Afterwards, we can plot the results.

[9]:
# Plot
import matplotlib.pyplot as plt

plt.rcParams["figure.figsize"] = (15, 5)
plt.xlabel("Number of rounds")
plt.ylabel("Probability of players winning")
plt.title("Orchard")

# Plot results for all steps
plt.plot(range(len(probabilities)), probabilities, linewidth=2)
[9]:
[<matplotlib.lines.Line2D at 0x7fb3d55b6780>]
../_images/2-Orchard-Tutorial_2-model-checking_23_1.png

We see that the players need at least 16 rounds to win the game. For increasing number of rounds, the winning probability also increases, until it converges towards the overall winning probability of \(0.6313\).

Conditional reachability probabilities

Conditional reachability probabilities of the form Pmax=?( F "Label1" || F "Label2") express the probability of reaching a "Label1"-state, conditioned under the event that a "Label2"-state is reached.
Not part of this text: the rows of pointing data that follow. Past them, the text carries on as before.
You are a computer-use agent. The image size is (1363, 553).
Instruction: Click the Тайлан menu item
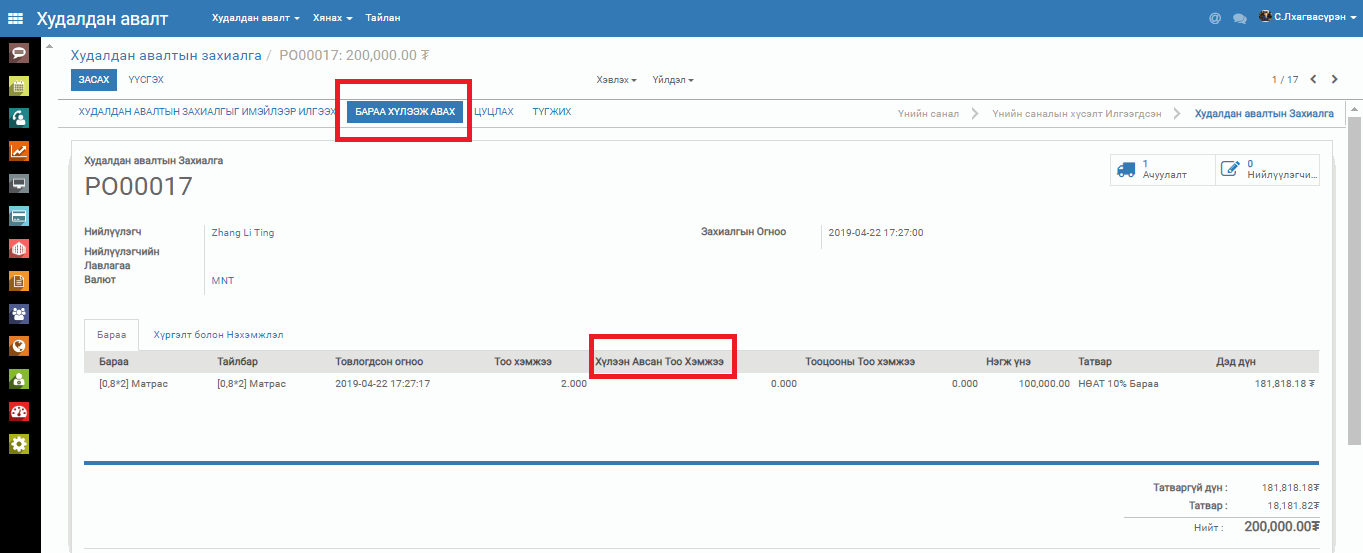383,18
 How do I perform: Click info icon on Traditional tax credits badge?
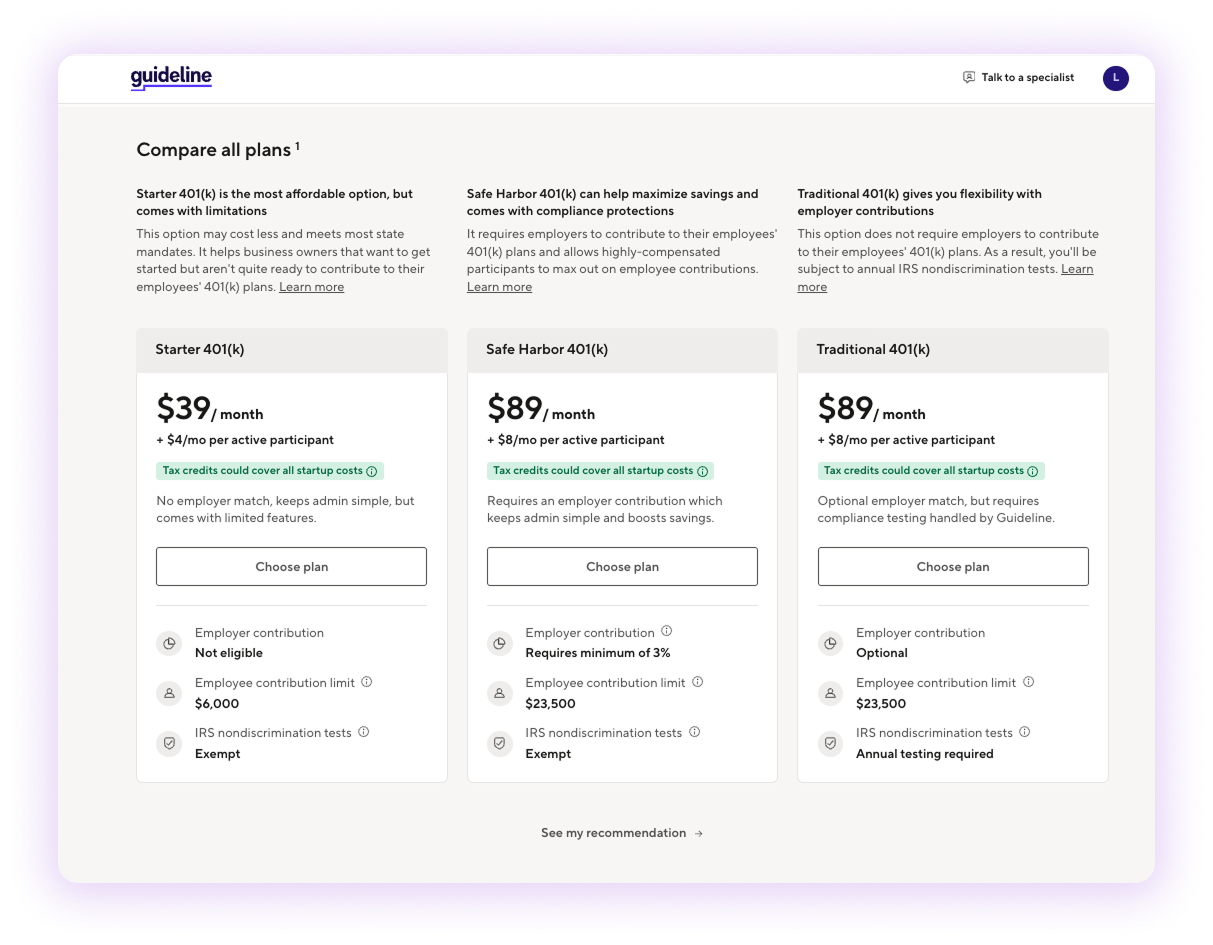coord(1033,471)
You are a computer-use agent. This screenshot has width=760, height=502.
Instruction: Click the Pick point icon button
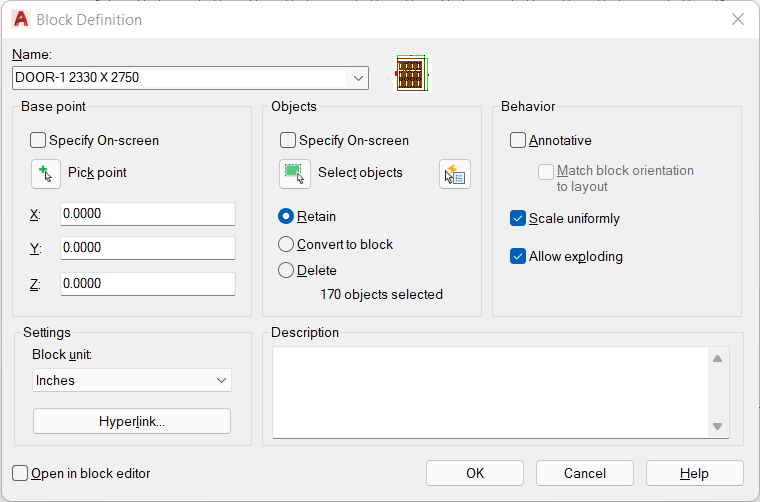[x=46, y=173]
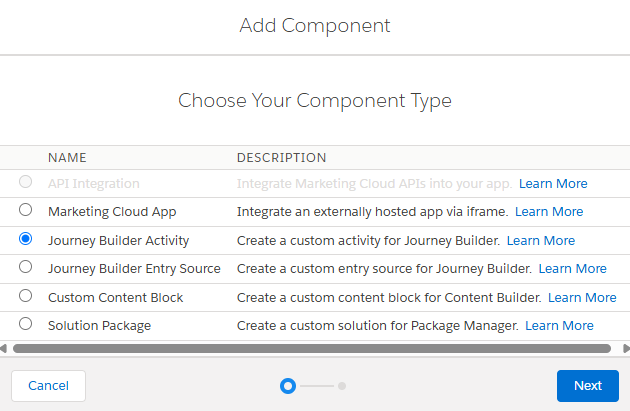Open Learn More for Solution Package

click(x=559, y=325)
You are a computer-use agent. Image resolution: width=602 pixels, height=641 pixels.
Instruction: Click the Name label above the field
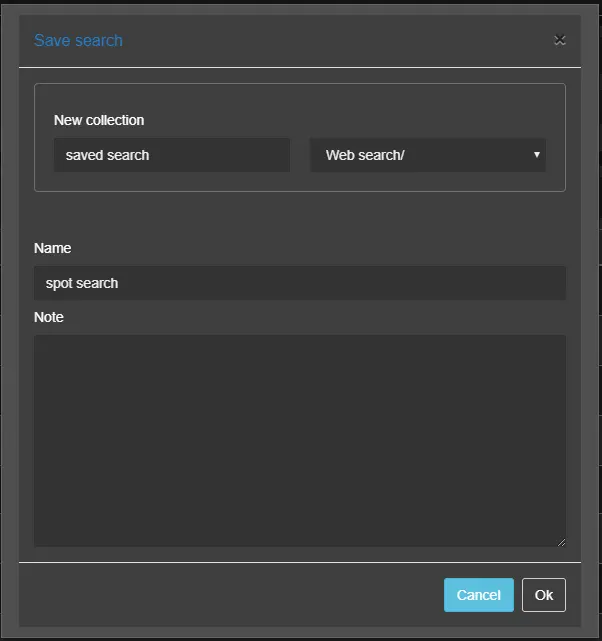pos(52,248)
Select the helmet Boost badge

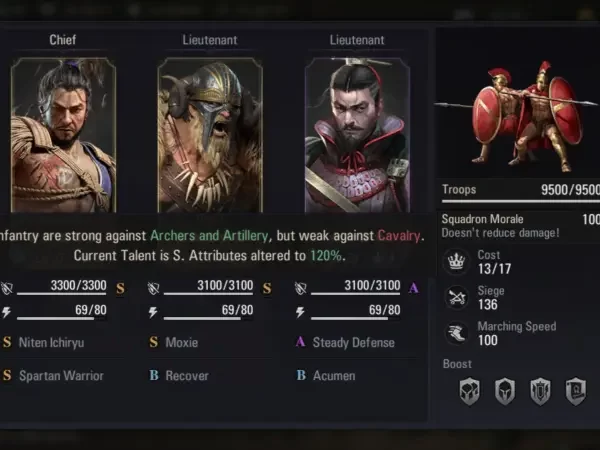click(505, 391)
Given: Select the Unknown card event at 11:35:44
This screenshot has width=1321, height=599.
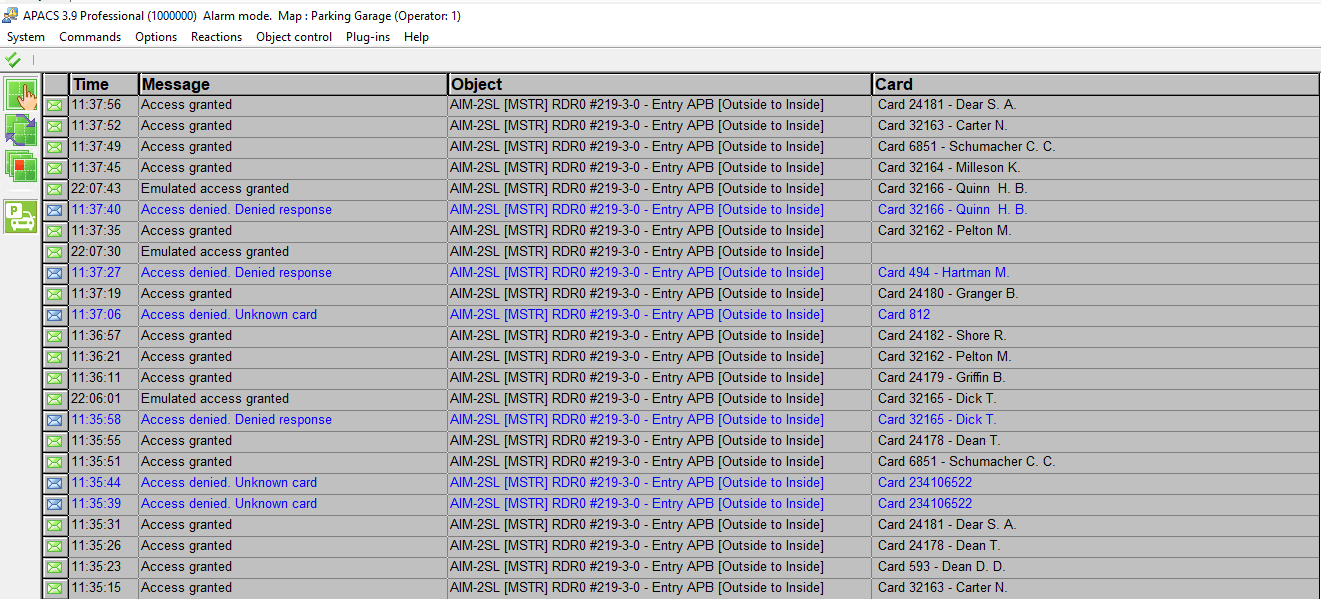Looking at the screenshot, I should [228, 483].
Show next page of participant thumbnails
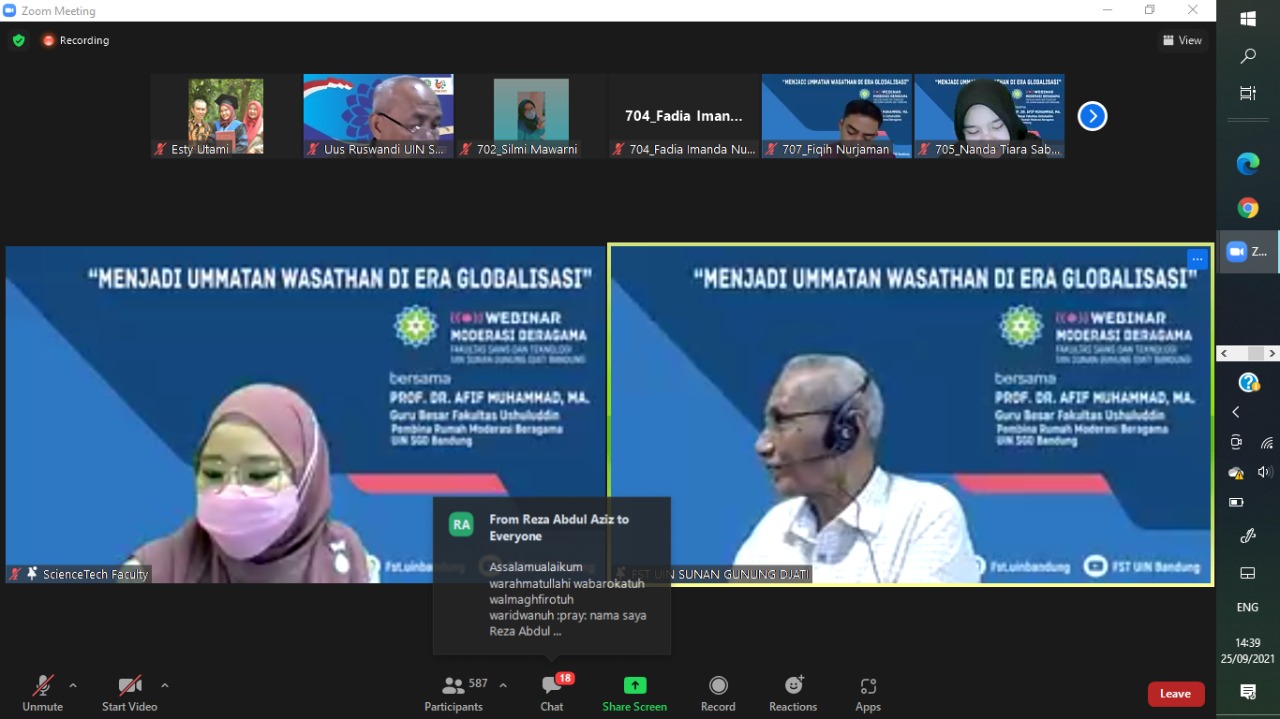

We compute the maximal winning probability (F "PlayersWon") under the condition that the raven is eventually only one step away from the orchard (F "RavenOneAway").

Note that we use the Prism model orchard_prism here which contains additional labels such as "RavenOneAway".

[10]:
print(model_check(orchard_prism, 'Pmax=? [F "PlayersWon" || F "RavenOneAway"]'))
0.3197951767821407

Checking the property yields a conditioned winning probability of \(0.3198\) which is significantly lower than the overall winning probability of \(0.6313\).

Multi-objective queries

Multi-objective queries of the form multi (formula1, ..., formulaM) allow to compute possible trade-offs between various (single-objective) properties formula1, …, formulaM.

For the Orchard game, the multi-objective query asks for the maximal expected number of rounds of the game (R{"rounds"}max=? [F ("PlayersWon" | "RavenWon")]) among all policies that induce a winning probability of at least 60% (P>=0.60 [F "PlayersWon"])).

[11]:
query = (
    'multi(R{"rounds"}max=? [F ("PlayersWon" | "RavenWon")], P>=0.60 [F "PlayersWon"])'
)
print(model_check(orchard_prism, query))
21.79470309502809

We see that using a nearly optimal winning strategy (close to optimum of \(63.13\%\)) also reduces the expected number of rounds played, which is \(22.3391\) when considering all policies.